Items listed in a dataset:
%%

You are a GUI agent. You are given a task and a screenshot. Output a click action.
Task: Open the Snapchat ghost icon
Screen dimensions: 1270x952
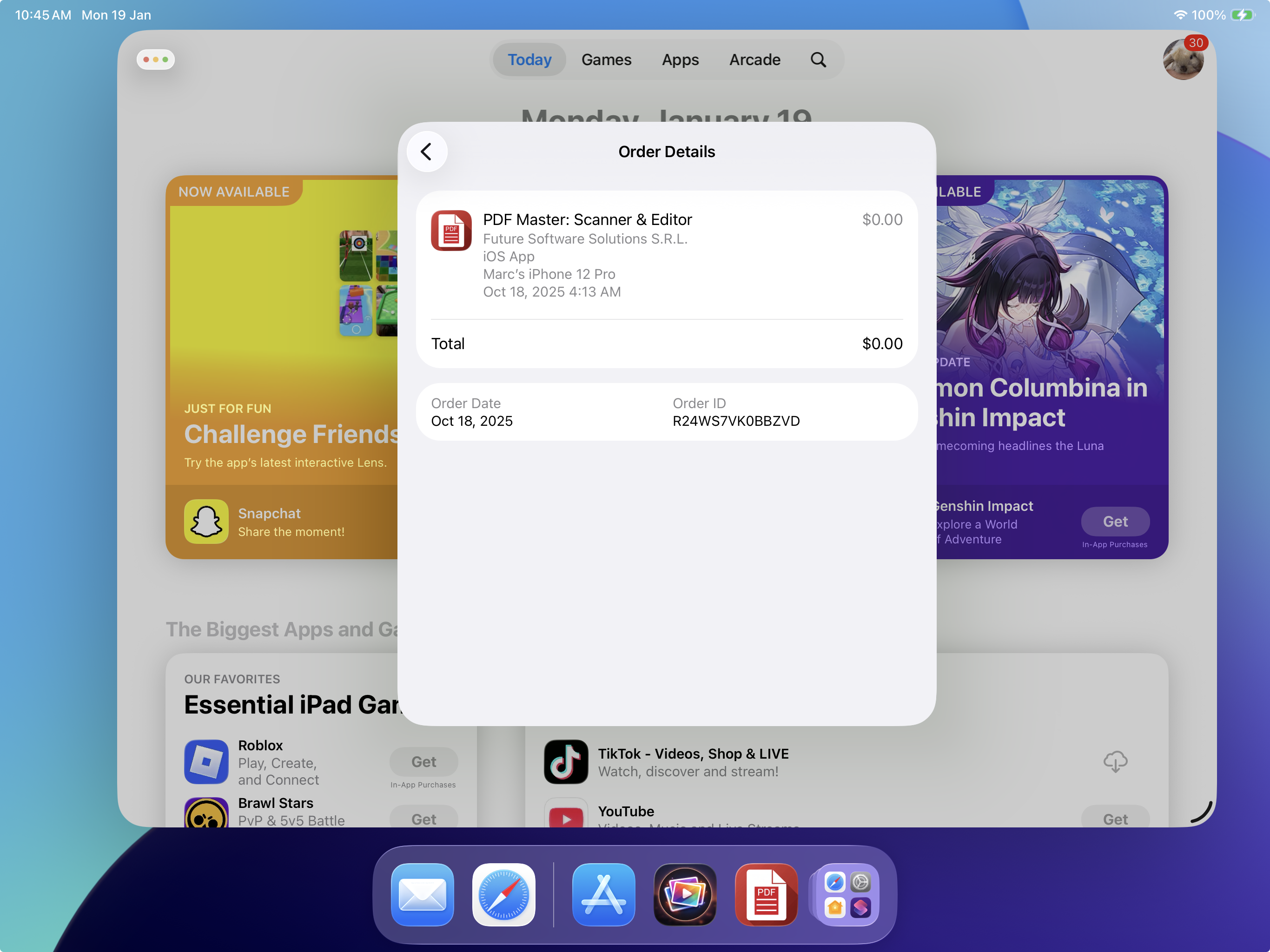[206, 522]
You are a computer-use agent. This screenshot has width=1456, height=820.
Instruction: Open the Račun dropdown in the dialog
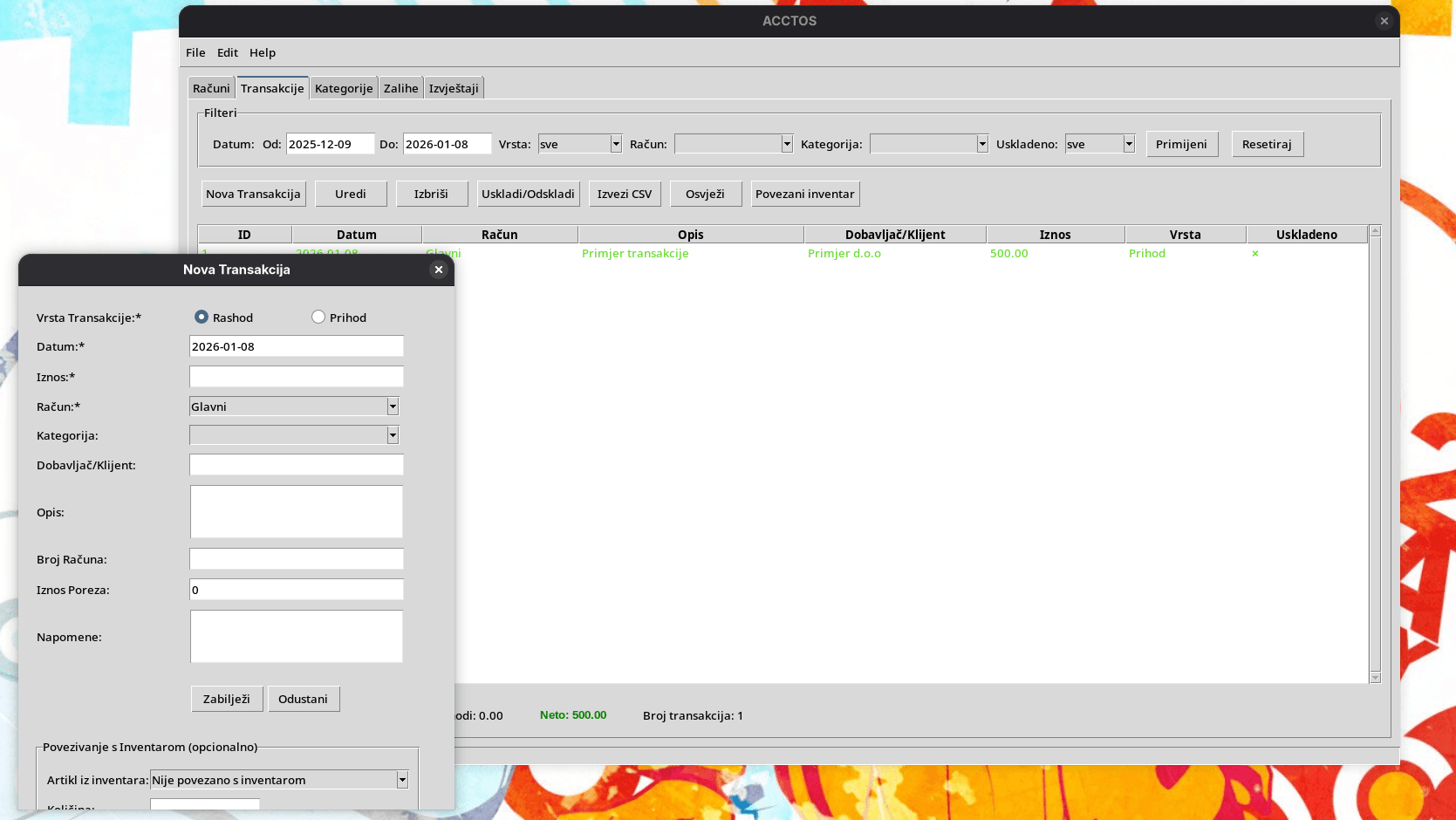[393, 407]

%%

What this task involves
Can you render the items above as a two-column CSV with the headers "instruction" and "click", one row per item, its text in the first field and its answer in the second? Put each field in quotes, turn every line break into a space, and leave the pictures out.

Written answer
instruction,click
"You are a GUI agent. You are given a task and a screenshot. Output a click action. Task: Open the Snapchat ghost icon Screen dimensions: 1270x952","[206, 522]"
"You are a computer-use agent. This screenshot has width=1456, height=820. Instruction: Open the Račun dropdown in the dialog","[393, 407]"